Here’s a sample of how claude-on-rails defines the roles in its swarm:

architect:
  description: "Rails architect coordinating full-stack development for DspyRunner"
  directory: .
  model: opus
  connections: [models, controllers, views, stimulus, jobs, tests, devops]
  prompt_file: .claude-on-rails/prompts/architect.md
  vibe: true
models:
  description: "ActiveRecord models, migrations, and database optimization specialist"
  directory: ./app/models
  model: sonnet
  allowed_tools: [Read, Edit, Write, Bash, Grep, Glob, LS]
  prompt_file: .claude-on-rails/prompts/models.md
views:
  description: "Rails views, layouts, partials, and asset pipeline specialist"
  directory: ./app/views
  model: sonnet
  connections: [stimulus]
  allowed_tools: [Read, Edit, Write, Bash, Grep, Glob, LS]
  prompt_file: .claude-on-rails/prompts/views.md

The claude-swarm config lets you define each role’s tool loadout, model, available directories, which other roles it can communicate with, and provide a custom prompt. Defining a swarm is a significant amount of work, but the conventions of Rails lets claude-on-rails work effectively out-of-the-box. And since there’s multiple instances of Claude running, you have less time for coffee or cooking.

And installing claude-on-rails is simple. Add it to your Gemfile, run bundle, and set it up with rails generate claude_on_rails:swarm.

In the past I’ve worried that LLM-powered coding agents will lock in certain frameworks and tools. The amount of Python content in each model’s pre-training data and post-training tuning appeared an insurmountable advantage. How could a new web framework compete with React when every coding agent knows the React APIs by heart?

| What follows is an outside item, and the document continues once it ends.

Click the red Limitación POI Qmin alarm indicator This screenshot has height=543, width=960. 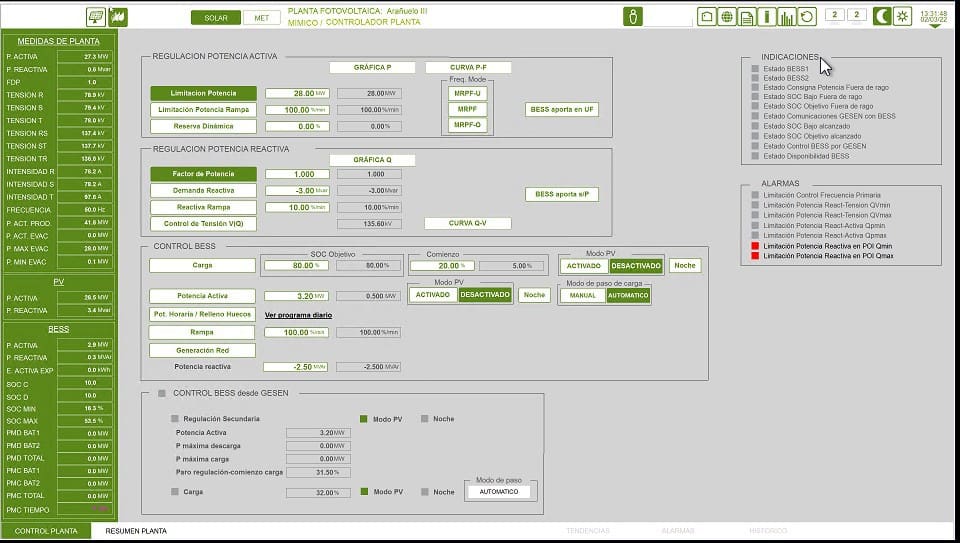[x=755, y=246]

But with significant harnesses, like claude-on-rails, the playing field can get pretty even. I hope we see similar swarm projects for other frameworks, like Django, Next.js, or iOS.

The conversation around AI-assisted coding has focused on accuracy benchmarks. But speed — and what speed enables — will soon take center stage. Being able to chat without waiting or spin up multi-agent swarms will unlock a new era of coding with AI. One with a more natural cadence, where code arrives almost as fast as thought.